** EXCERPTED RECORDS follows **

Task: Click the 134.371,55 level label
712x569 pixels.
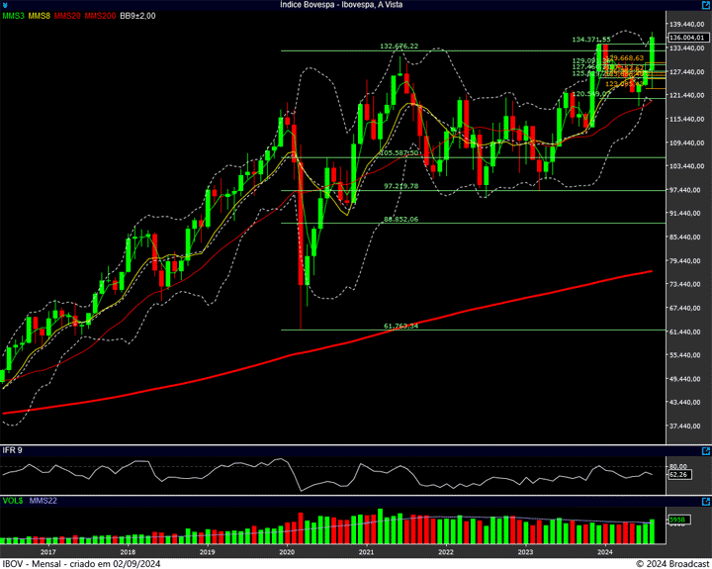Action: tap(591, 39)
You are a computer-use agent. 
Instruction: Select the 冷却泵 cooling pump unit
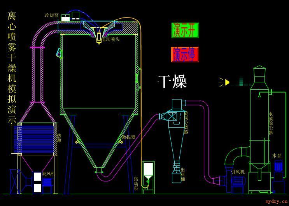[x=65, y=18]
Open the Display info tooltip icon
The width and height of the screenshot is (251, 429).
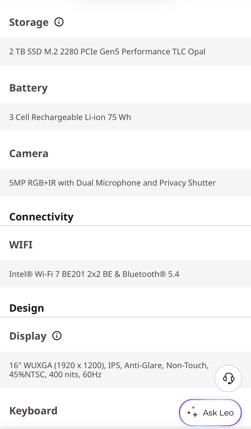[x=57, y=336]
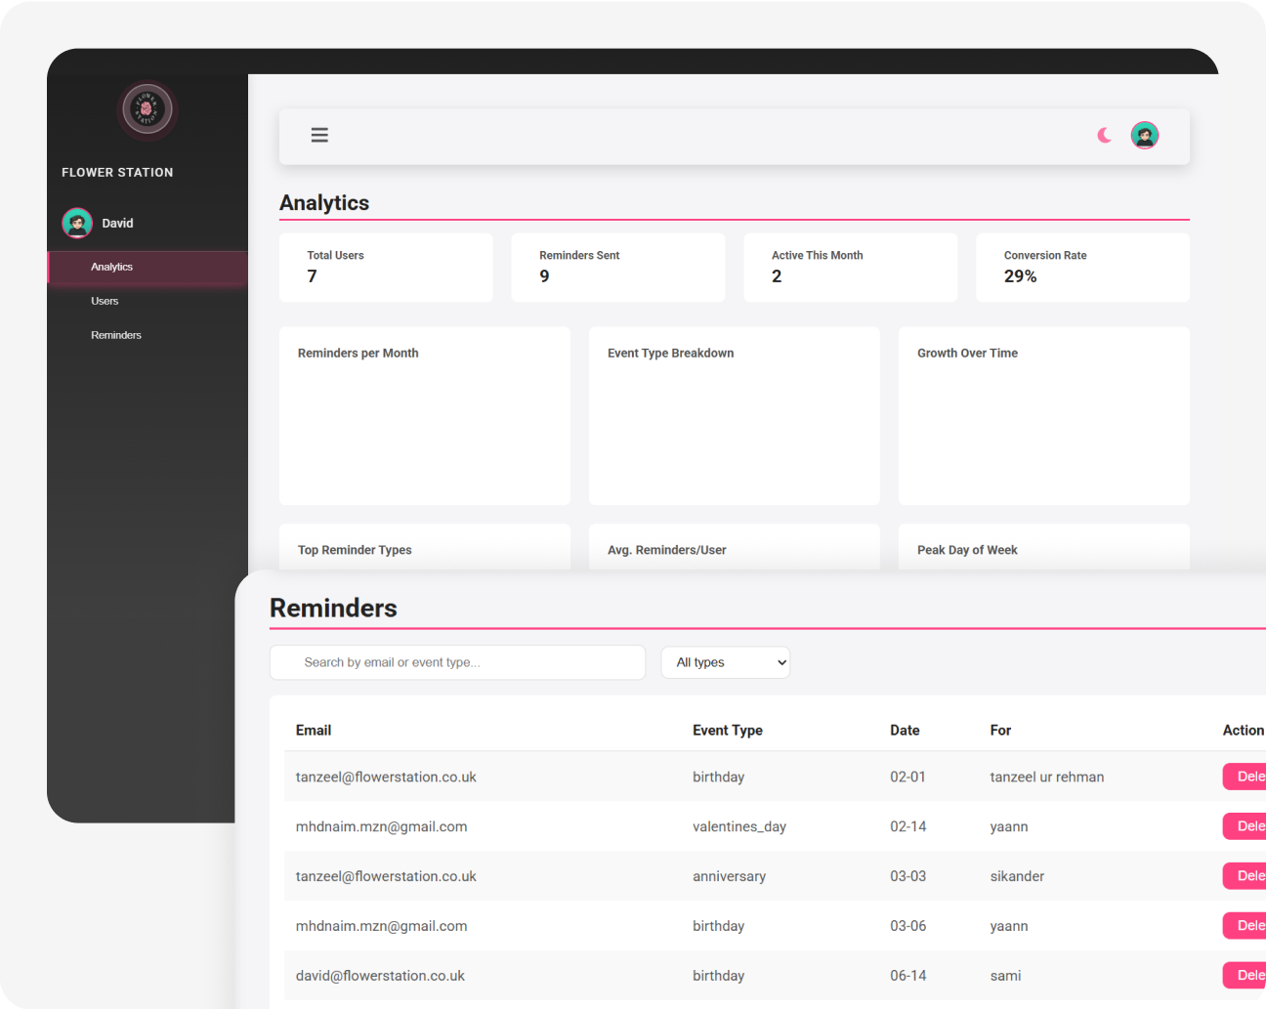Click the Flower Station logo
The width and height of the screenshot is (1266, 1009).
point(147,109)
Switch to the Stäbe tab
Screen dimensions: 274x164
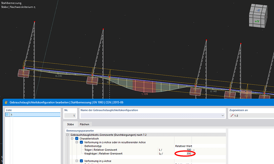click(x=71, y=124)
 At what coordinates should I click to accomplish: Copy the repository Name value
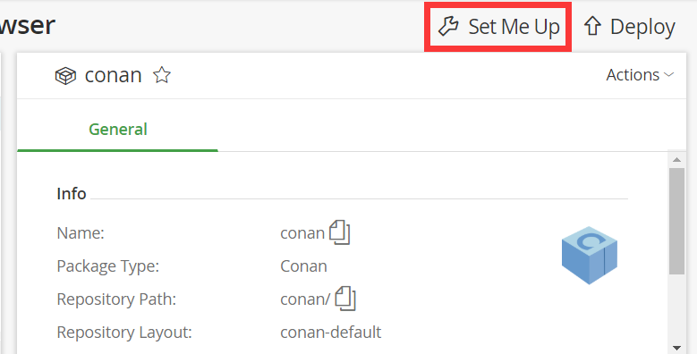340,232
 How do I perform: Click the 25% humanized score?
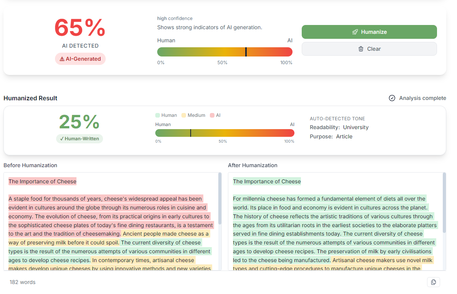[79, 122]
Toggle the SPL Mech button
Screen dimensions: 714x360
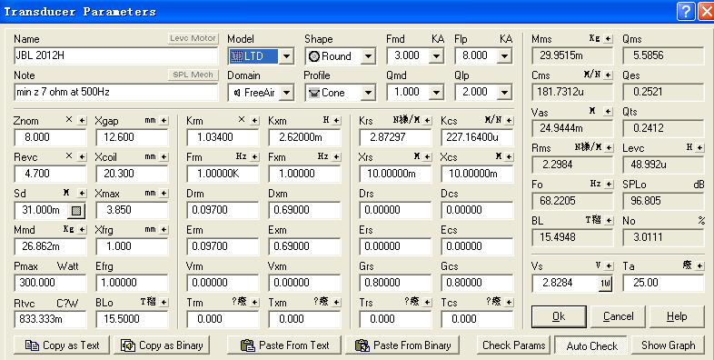(x=193, y=75)
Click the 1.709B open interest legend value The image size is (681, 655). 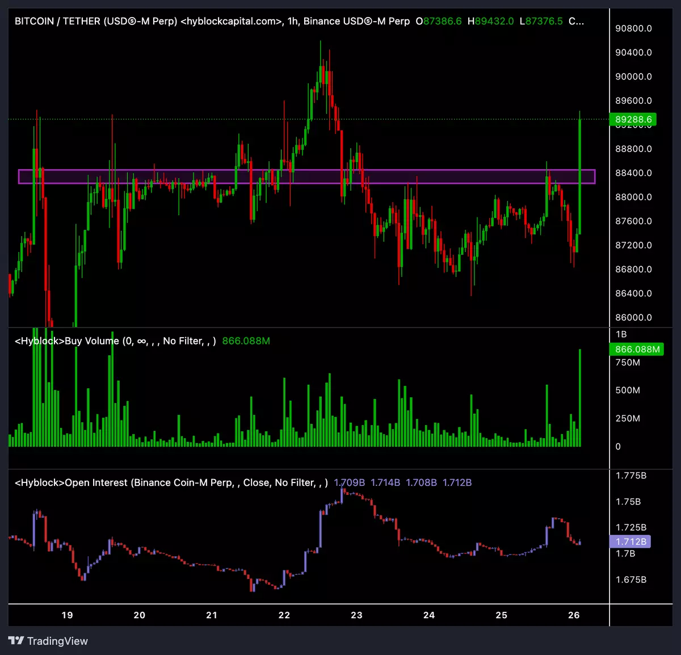pyautogui.click(x=349, y=482)
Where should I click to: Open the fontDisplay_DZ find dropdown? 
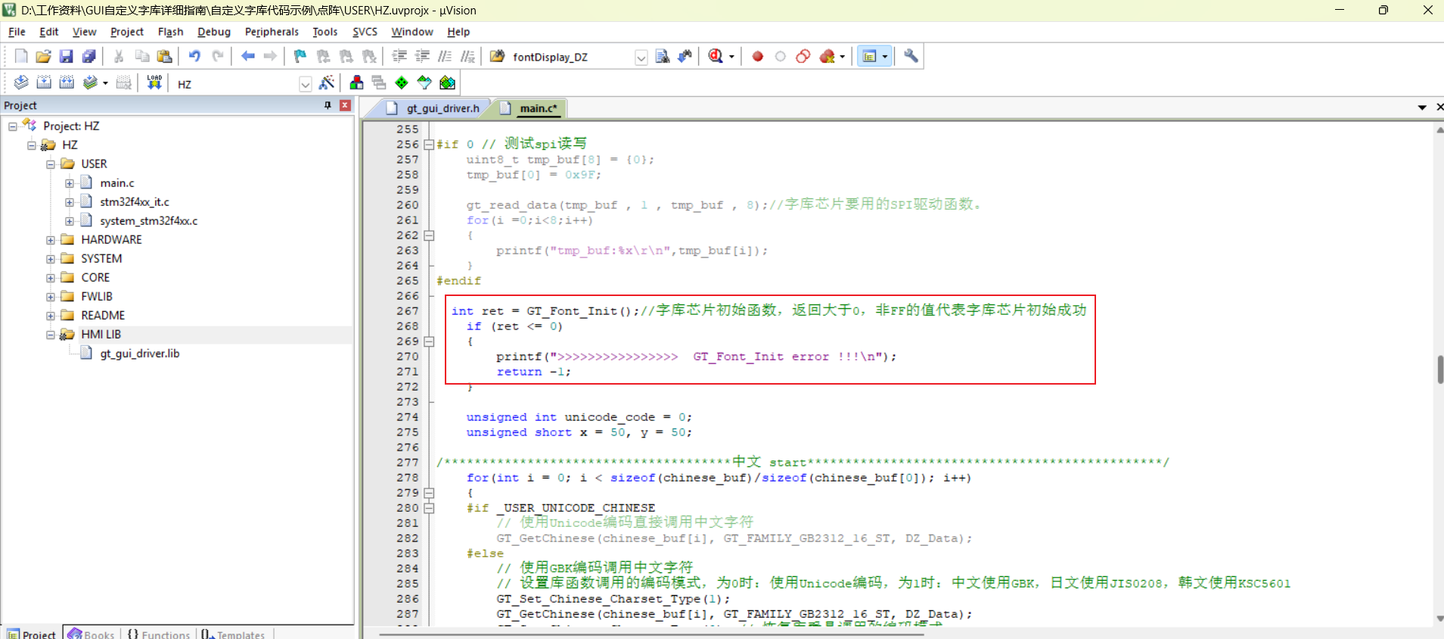(x=641, y=58)
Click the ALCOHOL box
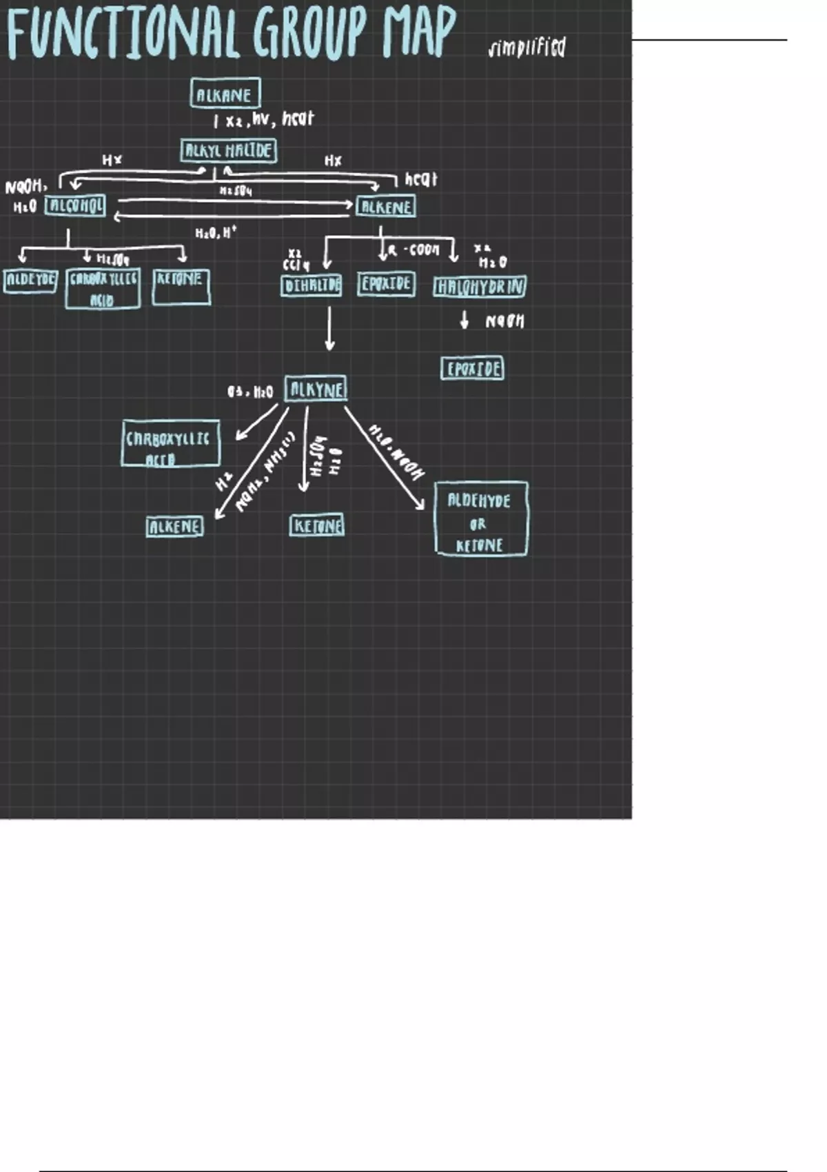 (x=75, y=205)
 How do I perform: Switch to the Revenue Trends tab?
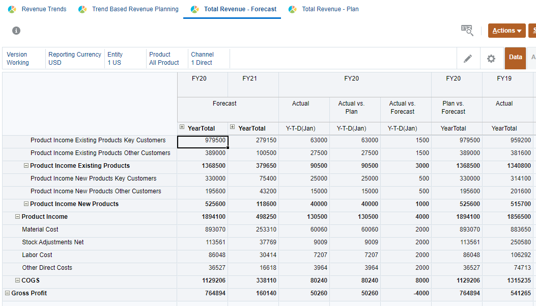click(44, 9)
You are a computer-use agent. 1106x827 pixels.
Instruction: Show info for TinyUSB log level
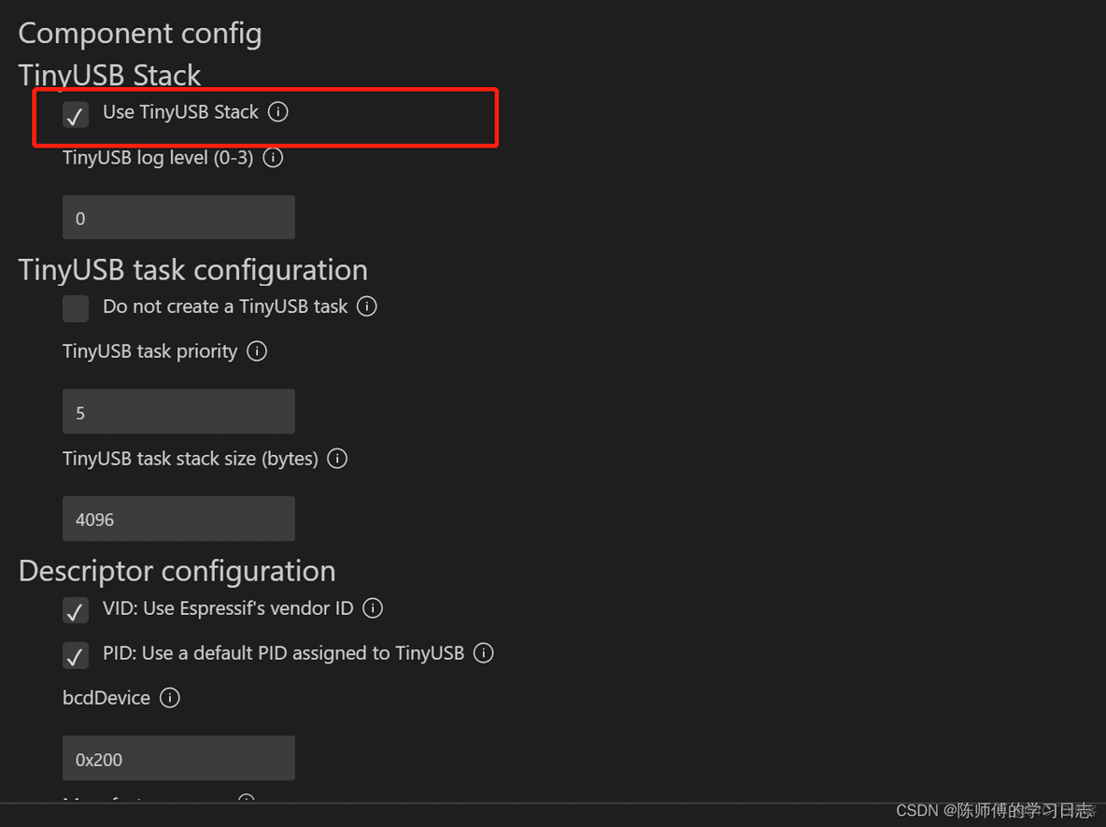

** End of EXCERPTED RECORDS **

● **EXERCISE**
Looking at the data above, give the number of lines that include "agent"; add nothing else.

● **OUTPUT OF THE EXERCISE**
2